Competition among crypto traders is getting more aggressive

  • In a crashed and competitive crypto market with declining profits, some traders are turning against each other.
  • Attacking other traders’ trading positions that are about to be liquidated has become a daily mission for many players.
  • This dangerous arbitrage strategy is precisely one of the causes of the crisis of several DeFi companies like Celsius.

Competition in the cryptocurrency market is becoming more aggressive as profits fall due to collapsing prices and trading in crypto assets becomes more difficult.

Traders are turning on each other and scouring the blockchain for key information to track the movements of their drivers, especially those with high leverage positions, a contributor to the decentralized crypto exchange Suchi, who goes by the pseudonym Omakase, revealed to Bloomberg.

After studying other traders, these sharks attack their positions and push them into liquidation in order to obtain bonuses that are often offered to their clients by decentralized finance (DeFi) platforms, which offer free intermediaries for trading and cryptocurrency loan.

Arbitration crushes stock exchanges

Behind the downfall of TerraUSD could be shark traders. These players took advantage of price arbitrage between the Curve platform, a decentralized exchange responsible for the stablecoin’s collapse, and centralized exchanges, according to blockchain analytics firm Nansen.

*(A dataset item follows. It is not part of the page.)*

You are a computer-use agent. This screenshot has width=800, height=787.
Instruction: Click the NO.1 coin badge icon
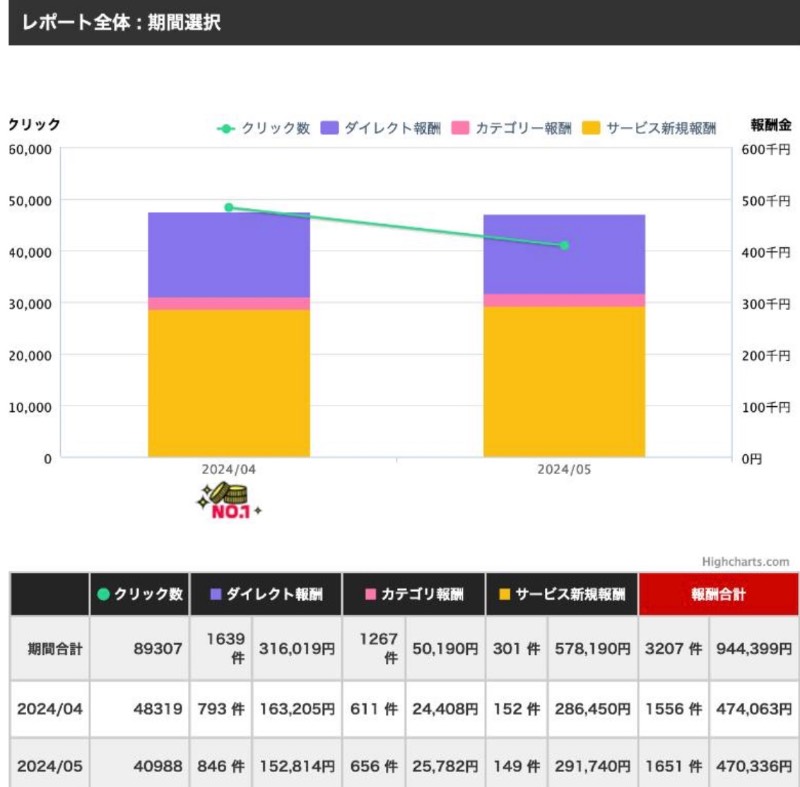tap(230, 500)
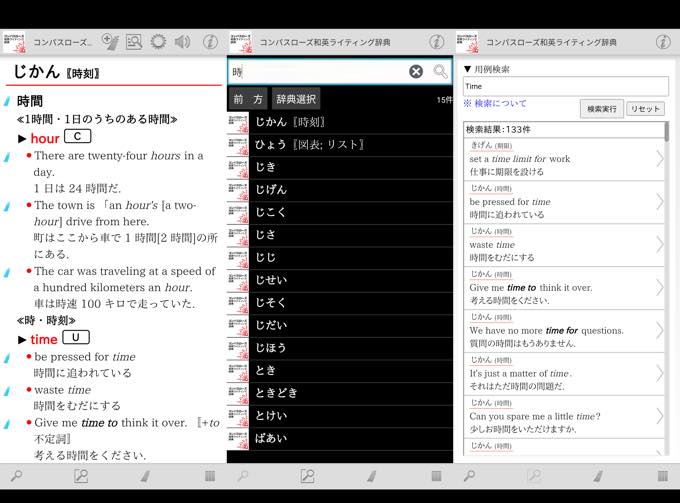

Arbitrage is a financial strategy applied to cryptocurrency trading that consists of taking advantage of the price difference between different markets on the same token to obtain advantages, almost without risk.

US cryptocurrency lender Celsius Network’s troubles started right when traders started using price arbitrage to get rewards. When the price of the tETH token fell, it also affected Celsius due to the fact that the company has large positions of this Ether-pegged crypto.

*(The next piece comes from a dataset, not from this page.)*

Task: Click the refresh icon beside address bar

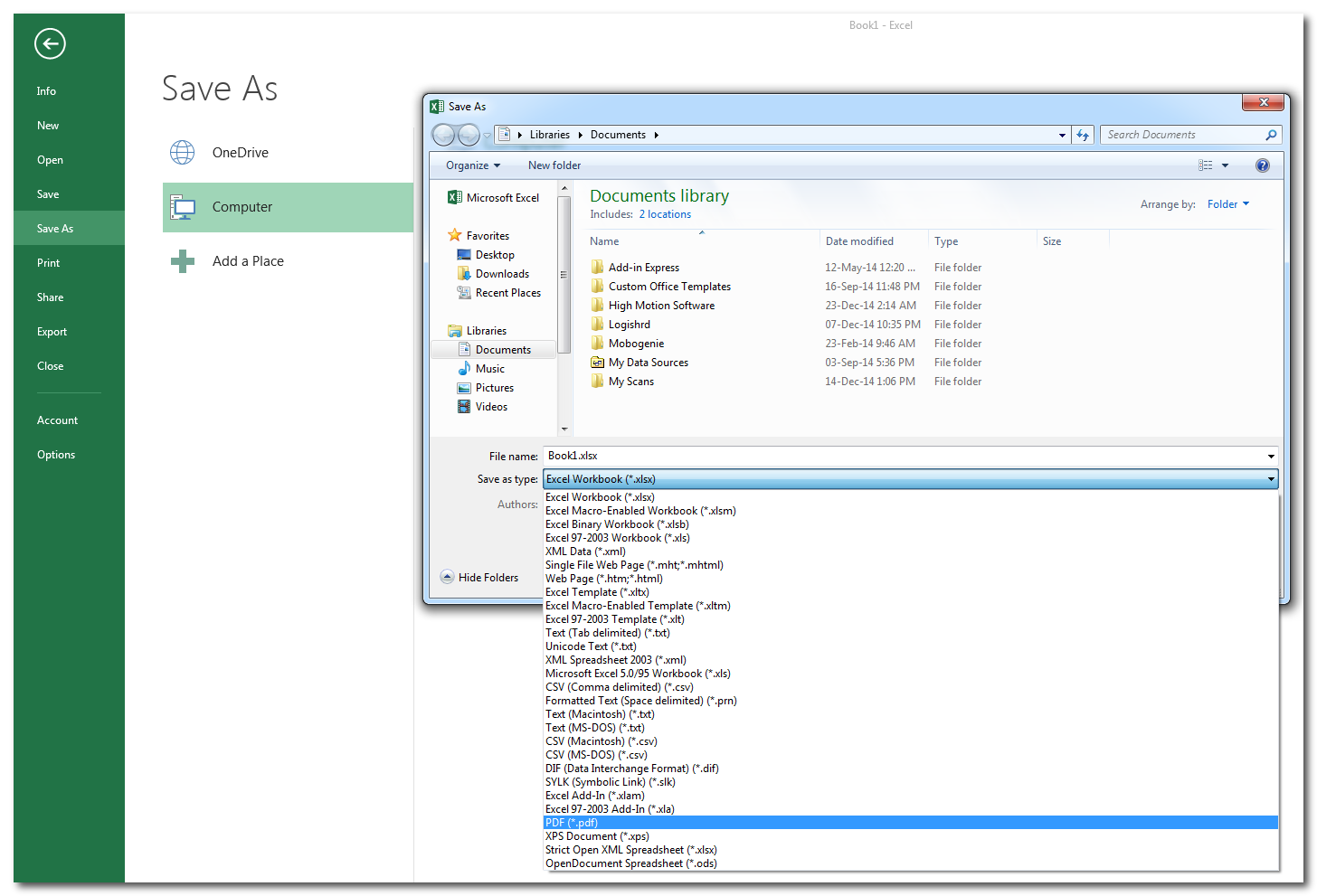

“As stETH goes down, arbitrageurs buy stETH and sell ETH against it, sending ETH lower, again lowering collateral values ​​on DeFi,” Celsius aggravates, Arca said in a recent note, as the platform could not return the money to its users.

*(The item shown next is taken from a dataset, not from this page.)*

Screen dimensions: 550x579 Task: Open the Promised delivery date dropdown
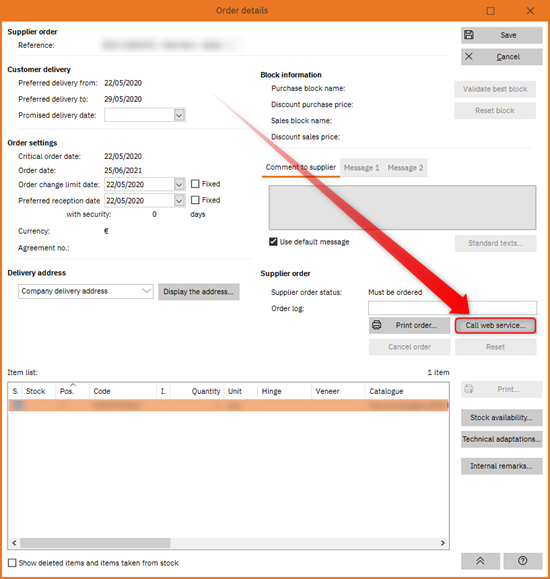tap(179, 115)
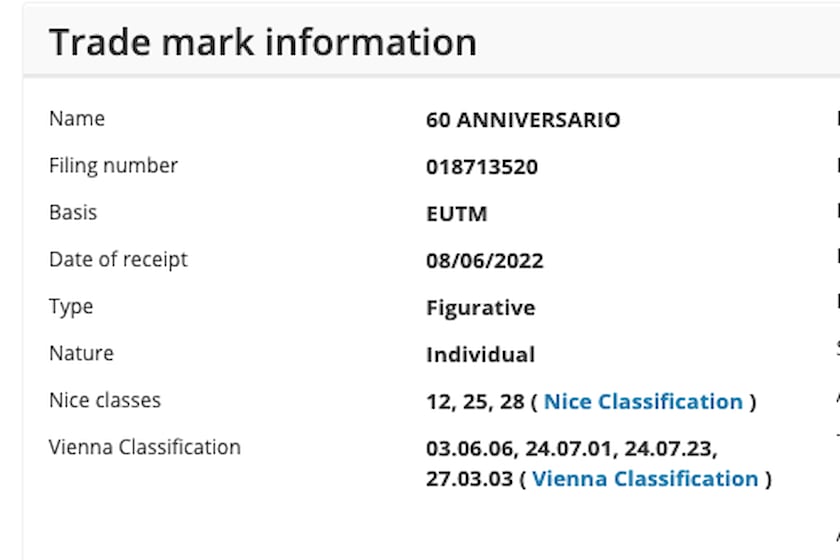The width and height of the screenshot is (840, 560).
Task: Click the Figurative type value
Action: coord(480,308)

“In a downtrend environment, where returns are more difficult to access, what we’re going to see is some players using more aggressive strategies, and that may not necessarily be good for the community,” he said. explained Omakase. He added: “The environment has become more player versus player.”

on the reverse

  • The collapse in cryptocurrency prices has made leverage or margin trading a huge danger to businesses themselves.

At one point, crypto exchanges even offered their users this type of trade with up to 100X. In other words, they could borrow money up to 100 times more than the money deposited as collateral.

However, DeFi firms are now asking users to over-collateralize (repay) and borrow less money than they invest.

When a trader discovers that another may be liquidated, he buys and accumulates a certain amount of a token. He then sells it by pressing his price drop while getting the reward offered by the platform to liquidate the other trader.

Liquidation occurs when a position does not have the necessary funds to keep a leveraged trade open. Once liquidated, the exchange closes the position and the trader therefore loses only part of the invested assets.

“Most protocols offer a 10-15% liquidation fee,” says Omakase.

“Triggering enough sell-offs would cause a cascade of sell-offs where a motivated player might just go short in order to take advantage of the subsequent secondary drop,” he explained. Margin trading has become a very lucrative business. Some traders use bots that follow others just when they are about to be liquidated. After liquidating them, they receive the reward.

Liquidations are not always continuous or of high value, so traders have to bide their time to catch a sufficiently profitable one. But other times many come at the same time and some are very big, these are the ones that leave a bigger profit.

The battle between traders is over for who accelerates the liquidation operation. Traders reject the fact that margin trading is referred to as “attacks”. They claim that this type of operation is essential for the loan market and to protect the protocol from insolvency situations.

Why You Should Care

  • This type of highly competitive and voracious market is growing in these critical times for crypto finance, which is why it has become so tempting.
  • In this regard, Omakase advises traders: “In general, everyone should stay safe, everyone should avoid using leverage.”